I forgot to mention, that audio is no problem for your distilled int8conrot version. Here is a fast done example with low resolution, focusing on dialogue, no LoRAs, to highlight the issue - it's strikingly bad for the dev version.
for dev-transformer-only-int8-convrot:
for distilled-transformer-only-in8-convrot:
And also: silveroxide's ten days old int8convrot ( https://huggingface.co/silveroxides/LTX-2.3-Quants/blob/main/ltx-2.3-22b-dev-dare-ties-distilled-1.1-transformer_only-int8-convrot-simple.safetensors ) should be more similar to your dev int8convrot than winnougan's int8 version, it also does not have the sound issue (if I'm not mistaken, silveroxide used the dev version and included distill loras or is "dare ties" conversion too far away from a comparision? At least I generated it as a dev with no distill LoRAs, thinking they were merged in).

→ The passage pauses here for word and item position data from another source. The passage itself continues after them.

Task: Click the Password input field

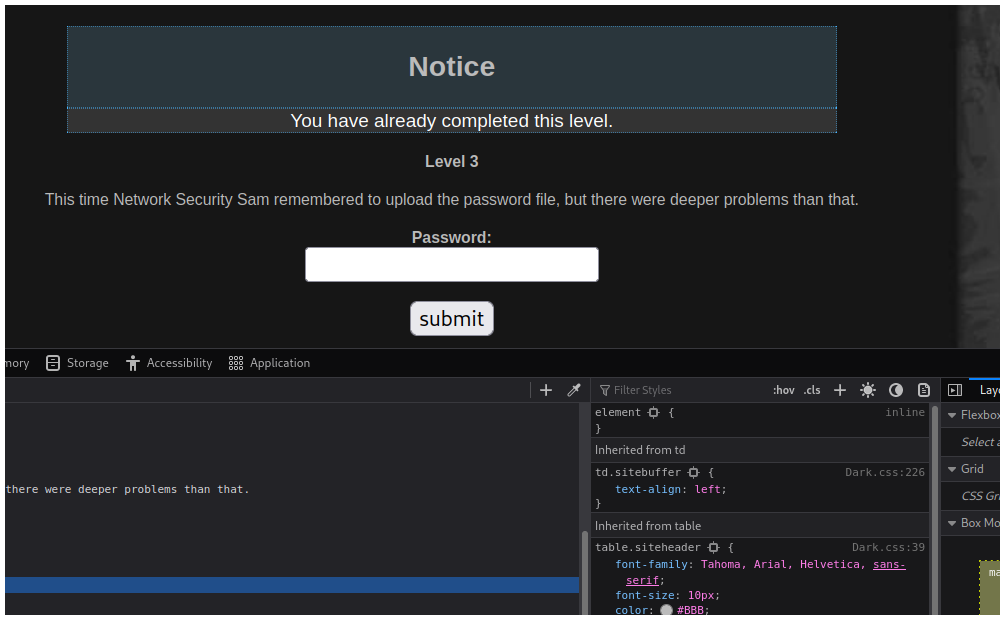Action: coord(452,265)
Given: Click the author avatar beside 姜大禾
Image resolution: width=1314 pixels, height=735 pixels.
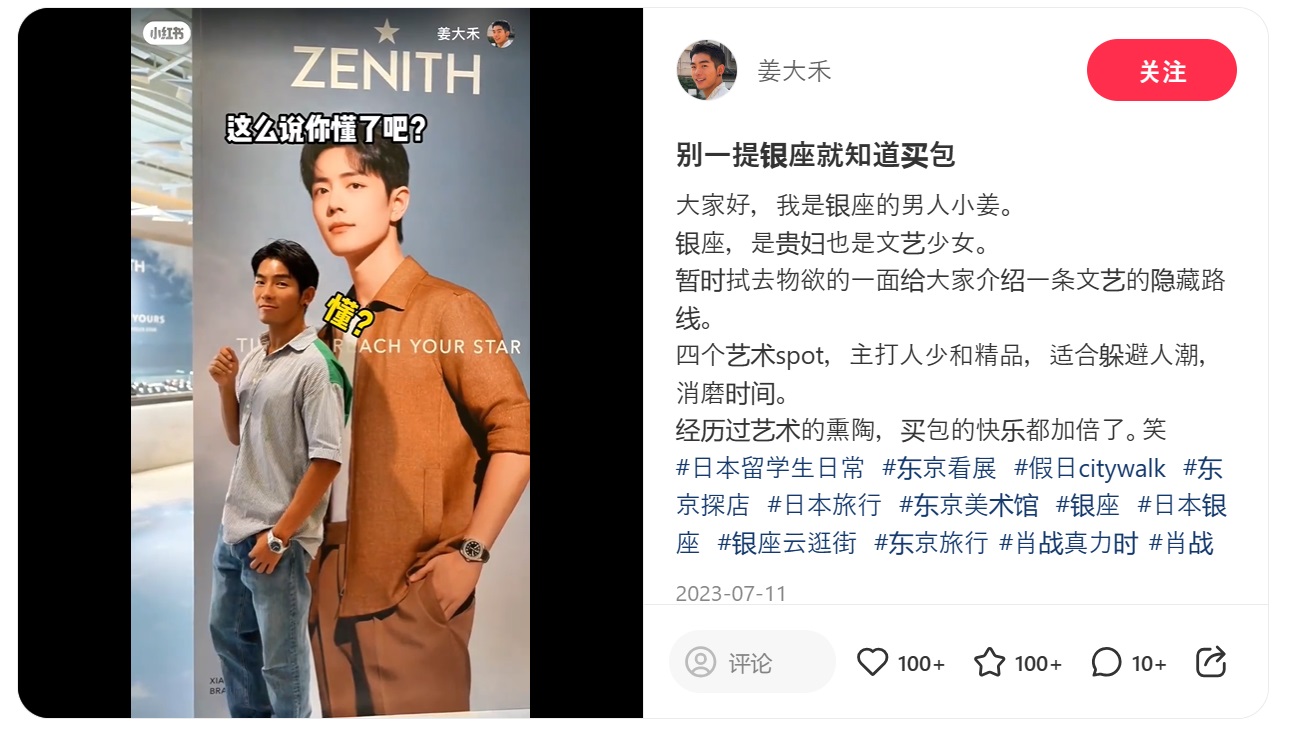Looking at the screenshot, I should [x=707, y=70].
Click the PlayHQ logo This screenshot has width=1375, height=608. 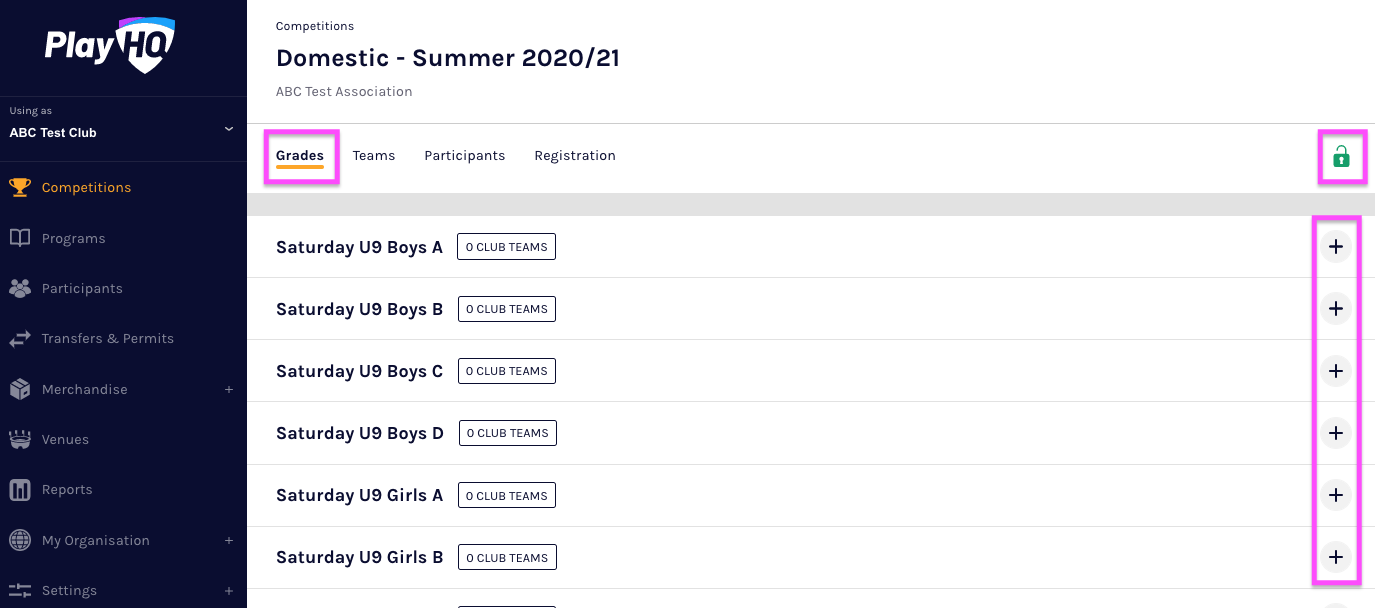click(110, 46)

silveroxide dev-dare-ties-distilled-1.1-transformer_only-int8-convrot-simple:
Your distilled int8conrot is the clear winner because it follows the prompt also more closely, never confuses the speakers.
You wrote that comparatively it's always BF16 against lower quant. But the fp8- versions have good audio. Is the fp8- audio really just "softened" by something, to sound good? Since there are no obvious audio discrepancies between dev and distill for the fp8 versions, does it really matter as an explanation for the glaring difference in sound quality between int8convrot-dev and int8convrot-distill?
should be compensated by something else in the workflow.
Is this again an user error, like the VL text-encoder thing for Flux2-kv, please no... damn, yes, kind of: The distill LoRA for the second pass is different than the one for the first sampler. I've kept it as it is because I've read somewhere:
LTX2.3-22b-distilled-dynamic_fro09_avg_rank_105_bf16 is the best choice for second pass, the upscaling at 0.6 strength.
Turns out it's bad for int8convrot-dev and should be replaced with LTX2.3-22b-Distilled-1.1_dynamic_fro09_avg_rank_111_bf16 for 2nd sampler. That makes a difference, the audio is better for int8convrot-dev. (All workflows are included in .mp4- files.) Case solved!? Except while it's now better, noisy AI-hissing is still there, but less audible, as in the 14th second of your int8convrot-dev example.
dev-transformer-only-int8-convrot +dist lora 1st pass 0.4/ 2nd pass 0.6
Now down to a question of strength, for the Distilled-1.1_dynamic_fro09_avg_rank_111_bf16 LoRA.
- 1st pass 0.4 and 2nd pass 0.6 is good for int8convrot-dist, but what could be optimal for int8convrot-dev?
- Decreasing the strength made it worse.
- I'm now satisfied with 1st pass 0.6 and 2nd pass 0.8.
dev-transformer-only-int8-convrot +dist lora 1st pass 0.6/ 2nd pass 0.8 - Multimodal Guider - no NAG node
dev-transformer-only-int8-convrot +dist lora 1st pass 0.6/ 2nd pass 0.8 - NAG - no Multimodal Guider
The strength values are higher than recommended but the audio is good with NAG node or with LTX's Multimodal Guider node.